Driving Down the Darkness by nutkin

Slash.

Oh, man. This story was perfect. It had no flaws. It was 40,000 words of pure goodness. I think what I liked best was the slow pacing and the atmosphere of normalcy in which the relationship built up. There was no slap dashed-ness to this. The story covers the first season by the end of which Sam and Dean are together, replete with all the “this is wrong, this is so wrong” angst that makes it so real for me and that I love so well.

At first I wondered how an author could actually pull it off, following through every ep and making coda scenes out of it, but it worked. In a few places the writer actually writes out the actual scene and gives us the interior thoughts, including the all important scene from Provenance, when Sam says “It’s not just Jess.” Always wondered what he meant by that, now I know.

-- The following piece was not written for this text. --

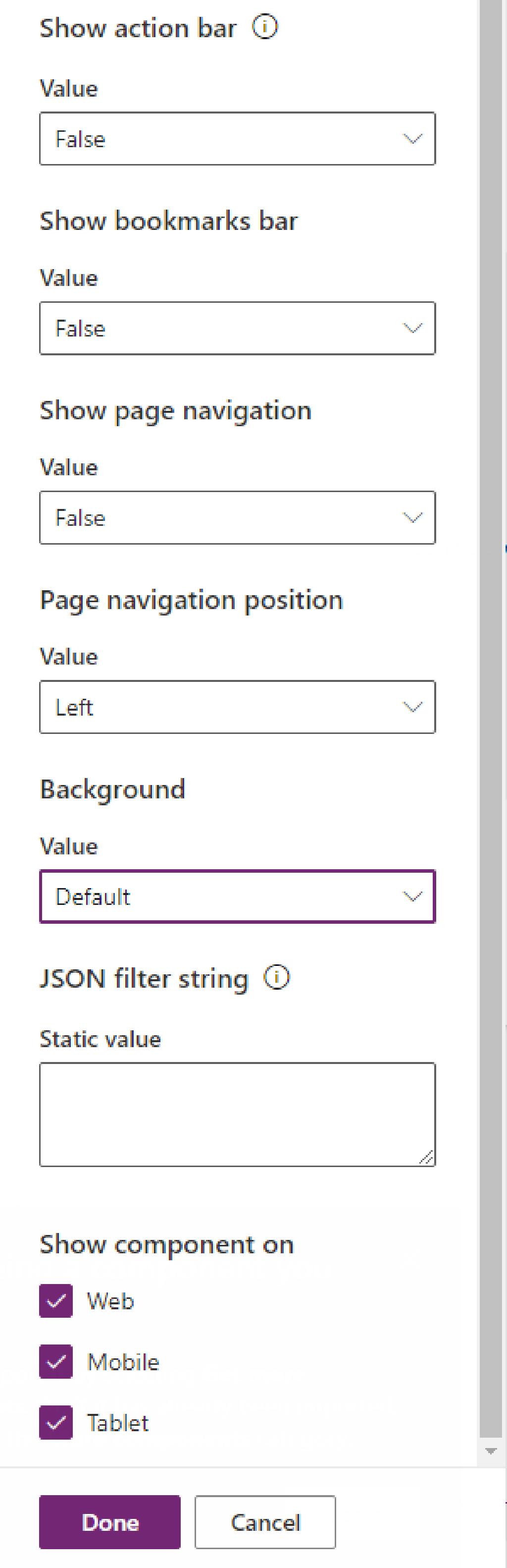Disable Mobile under Show component on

 The writing is solid and good and descriptive in the right places. A pleasure to read all the way through. This woman knows her craft. Here’s a quote:

“The truth is, there had been times at school when he really wished they weren’t out here waiting for him. He wished the stories he told were true – a childhood spent traveling because of work, a drunk father, a brother who didn’t care. He wished he could sweep the truth under the rug and believe the lies. It would have made his life so much easier, and there were ugly times when he wished they’d just disappear, leave him to the life he had created.

In all his vague acceptance that death might come for him, he never stopped to think about what he might leave behind. He’s got another good twenty to thirty years before his midlife crisis comes knocking, so it’s never been much of an issue. Yeah, he lives his own life. Yeah, he fucks around. You have to find your pleasure where you get it when you live by the sword.

But when he saw death coming, when time seemed to splinter and dance blue sparks across the water, what flashed in front of him wasn’t his whole life. It wasn’t the good and the bad, the people he’s saved and the battles he’s won, his sins and lies and wrong-doings.

It was just Sam.

Like looking at photographs, he could remember the two of them chasing each other through roadside fields, playing cowboys and Indians and shooting cans on fences. Wading in muddy rivers and hopping between weeds in sidewalk cracks so their feet didn’t burn. Corner store Slurpees, lips stained blue with syrup. All the punched shoulders, all the noogies, all the late-night whispered conversations alone in the car and motel beds. Eighteen summers, eighteen springs, splashing in puddles and having each other’s backs.

That’s what his mind found to remember; that’s what his life was all about.”